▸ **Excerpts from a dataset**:
* * *
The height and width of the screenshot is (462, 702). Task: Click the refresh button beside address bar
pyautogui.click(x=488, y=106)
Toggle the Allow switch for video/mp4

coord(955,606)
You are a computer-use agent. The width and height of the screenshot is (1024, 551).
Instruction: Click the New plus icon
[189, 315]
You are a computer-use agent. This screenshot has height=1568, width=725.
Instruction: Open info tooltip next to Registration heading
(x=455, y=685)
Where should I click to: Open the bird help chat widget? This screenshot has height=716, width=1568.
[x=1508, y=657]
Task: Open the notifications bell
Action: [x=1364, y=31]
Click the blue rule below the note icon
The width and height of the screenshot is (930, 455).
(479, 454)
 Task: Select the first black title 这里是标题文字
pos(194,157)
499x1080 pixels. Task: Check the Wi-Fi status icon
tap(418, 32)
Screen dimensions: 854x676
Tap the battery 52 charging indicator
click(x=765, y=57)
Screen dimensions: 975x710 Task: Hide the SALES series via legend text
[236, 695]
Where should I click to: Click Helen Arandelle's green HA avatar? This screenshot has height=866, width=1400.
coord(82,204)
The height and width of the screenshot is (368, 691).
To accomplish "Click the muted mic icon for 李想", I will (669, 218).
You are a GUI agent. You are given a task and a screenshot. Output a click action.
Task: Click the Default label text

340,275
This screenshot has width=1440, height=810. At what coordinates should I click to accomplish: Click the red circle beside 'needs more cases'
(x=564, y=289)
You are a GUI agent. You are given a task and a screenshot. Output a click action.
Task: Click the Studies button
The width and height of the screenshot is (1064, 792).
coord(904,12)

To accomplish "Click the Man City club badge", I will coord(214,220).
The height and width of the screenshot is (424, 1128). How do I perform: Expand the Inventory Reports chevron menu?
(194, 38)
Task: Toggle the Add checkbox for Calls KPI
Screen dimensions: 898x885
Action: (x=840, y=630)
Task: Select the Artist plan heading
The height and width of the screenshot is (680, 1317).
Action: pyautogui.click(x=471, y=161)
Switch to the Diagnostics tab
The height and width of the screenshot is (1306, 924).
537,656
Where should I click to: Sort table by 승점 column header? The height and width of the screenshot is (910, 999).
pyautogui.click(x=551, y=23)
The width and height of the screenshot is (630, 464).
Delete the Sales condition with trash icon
* * *
▸ **Exercise brief**:
Please output each entry above exactly, leaving nothing out.

▸ **Completed task**:
The height and width of the screenshot is (462, 702). Task: Click the refresh button beside address bar
pyautogui.click(x=488, y=106)
Toggle the Allow switch for video/mp4

coord(955,606)
You are a computer-use agent. The width and height of the screenshot is (1024, 551).
Instruction: Click the New plus icon
[189, 315]
You are a computer-use agent. This screenshot has height=1568, width=725.
Instruction: Open info tooltip next to Registration heading
(x=455, y=685)
Where should I click to: Open the bird help chat widget? This screenshot has height=716, width=1568.
[x=1508, y=657]
Task: Open the notifications bell
Action: [x=1364, y=31]
Click the blue rule below the note icon
The width and height of the screenshot is (930, 455).
(479, 454)
 Task: Select the first black title 这里是标题文字
pos(194,157)
499x1080 pixels. Task: Check the Wi-Fi status icon
tap(418, 32)
Screen dimensions: 854x676
Tap the battery 52 charging indicator
click(x=765, y=57)
Screen dimensions: 975x710 Task: Hide the SALES series via legend text
[236, 695]
Where should I click to: Click Helen Arandelle's green HA avatar? This screenshot has height=866, width=1400.
coord(82,204)
The height and width of the screenshot is (368, 691).
To accomplish "Click the muted mic icon for 李想", I will (669, 218).
You are a GUI agent. You are given a task and a screenshot. Output a click action.
Task: Click the Default label text

340,275
This screenshot has width=1440, height=810. At what coordinates should I click to accomplish: Click the red circle beside 'needs more cases'
(x=564, y=289)
You are a GUI agent. You are given a task and a screenshot. Output a click action.
Task: Click the Studies button
The width and height of the screenshot is (1064, 792).
coord(904,12)

To accomplish "Click the Man City club badge", I will coord(214,220).
The height and width of the screenshot is (424, 1128). How do I perform: Expand the Inventory Reports chevron menu?
(194, 38)
Task: Toggle the Add checkbox for Calls KPI
Screen dimensions: 898x885
Action: (x=840, y=630)
Task: Select the Artist plan heading
The height and width of the screenshot is (680, 1317).
Action: pyautogui.click(x=471, y=161)
Switch to the Diagnostics tab
The height and width of the screenshot is (1306, 924).
537,656
Where should I click to: Sort table by 승점 column header? The height and width of the screenshot is (910, 999).
pyautogui.click(x=551, y=23)
The width and height of the screenshot is (630, 464).
Delete the Sales condition with trash icon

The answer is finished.